Each participant is flogged by another and they are expected to endure the pain for as long as the exercise lasts, to demonstrate and prove their manhood. Although not all the young men are able to endure the excruciating pain; which at times leaves permanent scars on their bodies, those who do endure to the end are certified mature and free to choose a girl to marry.
  8. Igue Festival
The most important festival in the calendar of the Benin kingdom, the Igue festival takes place annually towards the end of the year as Bini chiefs headed by the Oba celebrate the lives and deaths of the obas that have gone before. This  celebration is done to invoke their blessing on the reigning monarch, his family and subjects.
The Igue festival, which is a period of offering thanks to the gods for sparing lives and asking for blessings, is also used for offering sacrifices to some deities in the palace. During this period, chieftaincy title holders display their Eben emblem in the Ugie dance as they appear in their attire, according to the type of dress the Oba bestowed on individual chiefs during the conferment of title, while the Oba sits majestically in the royal chamber (Ogi-Ukpo). The Igue festival is also a period given to the driving away of evil spirits (Ubi), and bringing blessings (Ewere) to every home in the kingdom.
  9. Onitsha Ivory Festival
While most festivals in Nigeria revolve around men (with some even explicitly banning women from the scene), the Onitsha ivory festival is a celebration of womanhood, beauty and adornment.

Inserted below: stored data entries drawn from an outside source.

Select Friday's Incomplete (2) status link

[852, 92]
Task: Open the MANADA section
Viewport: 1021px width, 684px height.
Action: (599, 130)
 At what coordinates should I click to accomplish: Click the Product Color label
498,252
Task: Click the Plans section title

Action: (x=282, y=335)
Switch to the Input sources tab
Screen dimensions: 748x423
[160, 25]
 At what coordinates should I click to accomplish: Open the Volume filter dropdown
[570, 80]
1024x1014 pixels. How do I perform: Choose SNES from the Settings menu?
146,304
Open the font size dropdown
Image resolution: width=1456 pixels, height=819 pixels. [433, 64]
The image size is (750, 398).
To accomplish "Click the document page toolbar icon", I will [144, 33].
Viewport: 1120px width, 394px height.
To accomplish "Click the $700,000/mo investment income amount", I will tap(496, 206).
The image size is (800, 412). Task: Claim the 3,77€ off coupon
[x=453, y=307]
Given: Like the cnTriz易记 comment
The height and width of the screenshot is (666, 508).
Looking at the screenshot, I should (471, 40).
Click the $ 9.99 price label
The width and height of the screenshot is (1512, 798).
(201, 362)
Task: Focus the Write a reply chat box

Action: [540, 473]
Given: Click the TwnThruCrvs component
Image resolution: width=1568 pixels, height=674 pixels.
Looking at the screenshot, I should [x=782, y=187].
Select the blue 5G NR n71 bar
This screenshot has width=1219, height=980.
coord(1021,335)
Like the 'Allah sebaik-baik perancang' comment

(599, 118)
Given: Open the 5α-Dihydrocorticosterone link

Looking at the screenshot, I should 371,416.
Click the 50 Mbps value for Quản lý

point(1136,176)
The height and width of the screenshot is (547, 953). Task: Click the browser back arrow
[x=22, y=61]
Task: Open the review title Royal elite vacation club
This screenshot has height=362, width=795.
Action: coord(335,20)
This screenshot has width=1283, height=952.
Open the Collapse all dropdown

Celebrated by the Igbos, the Onitsha Ivory Festival involves wives of prominent and wealthy men gather ivory and coral beads as they prepare for the celebrations. On the day of the festival, the Onitsha woman who has acquired enough ivory and coral to kit herself out in the ivory costume can claim the title of odu or ‘ivory holder’. To qualify as an ivory holder, a woman is expected to have two large pieces of ivory, one to be worn on each leg. Each piece of ivory usually weighs about 56 pounds or 25 kilos so this is no mean feat. Also, the woman has to wear two other pieces of ivory on her wrists. In addition to these are coral and gold necklaces, with which she adorns her herself.
Mrs Asika at the Ivory Festival
Madam Asika adorned with ivory ringlets on her wrists and ankles for the Onitsa Ivory Festival
The women of Chief Asika’s household
Chief Asika himself!
  10. Osun Festival
And now, we return to the west as we mention perhaps one of the most iportant festivals in the Yoruba calendar: the Osun festival. At the end of the rains in July/August, the Osun festival is held at the sacred Osogbo forest for seven days where devotees of the river goddess Osun pay homage to her.
At the shrine of this goddess of fertility and protection, the Osun priests not only celebrate their deity but also conduct rituals for the protection of her followers. Followers believe in the potency of the goddess to hear their requests and provide solutions to their problems, as even barren women  are believed to be blessed with children when they attend this festival.